Friday, May 29, 2020

You have the simple arithmetic wrong

If an immediate adjustment to an unexpected supply shock that would return a complex economy back to the neighborhood of equilibrium is not even remotely likely, then the only way to ensure against a cumulative decline of aggregate output and employment is to prevent total spending from declining. And if total spending is kept from declining in the face of a decline in total output due to a supply shock, then it follows, as a matter of simple arithmetic, that the prices at which the reduced output will be sold are going to be correspondingly higher than they would have been had output not fallen.
If we keep spending up; then people move, unnecessarily.

The idle economy with equal spending results in long lines and people move. It is a simply matter of congestion.

Lavington is a dunce because he thinks queues are perfectly compressible. The Nash equilibrium is always the same, when you are stuck at third place you eventually skip that queue. It is not a partial equilibrium except in flat earth, but that is an illusion.  It is a matter of survival.
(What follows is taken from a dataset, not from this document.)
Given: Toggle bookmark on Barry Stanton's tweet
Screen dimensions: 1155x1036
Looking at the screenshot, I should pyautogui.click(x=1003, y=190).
The is assumption that N scales appropriately. Lavington starts by trying to meet the Lucas condition, but lapses back to flat earth with his arithmetic error. A connected economy has discrete paths, by definition, they cannot be merged with prices.  He is a dunce, sorry, and anyone who believes this nonsense is generally fooled by flat earth.
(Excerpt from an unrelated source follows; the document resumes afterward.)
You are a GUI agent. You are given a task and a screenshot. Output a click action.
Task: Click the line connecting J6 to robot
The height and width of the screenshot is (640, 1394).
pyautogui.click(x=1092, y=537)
Glassner is dead wrong in his paper:

I read his abstract and he stats with inter temporal optimization which we do not do. 
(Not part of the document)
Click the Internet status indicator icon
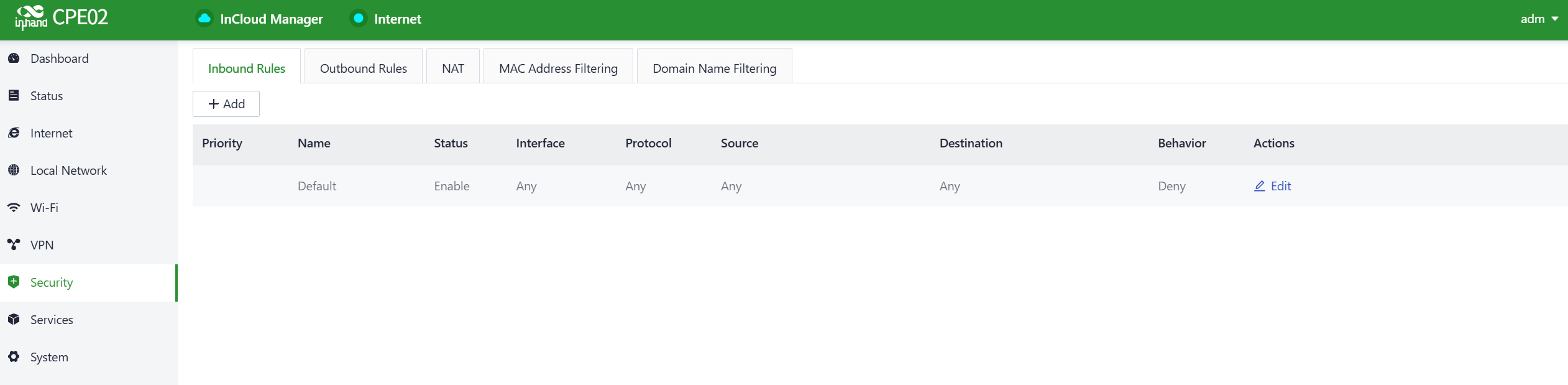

Inter temporal optimization is the flat earth illusion, we  avoid long lings. Lines at the firm generally go with time, but we are not timing, we are calling ahead to see if it is crowded. The correct equilibrium is that we scale, we move from one location that is sufficiently independent from the other that we can find short lines.


Flat earthers have moved billions of people around unnecessarily using all sorts of means from crowds to bombs. The illusion seems to be associated with religion, a kind of Godot affliction. 
The engineer who designs my refrigerator is flat earth and I have to replace it every few years because its can won't kick.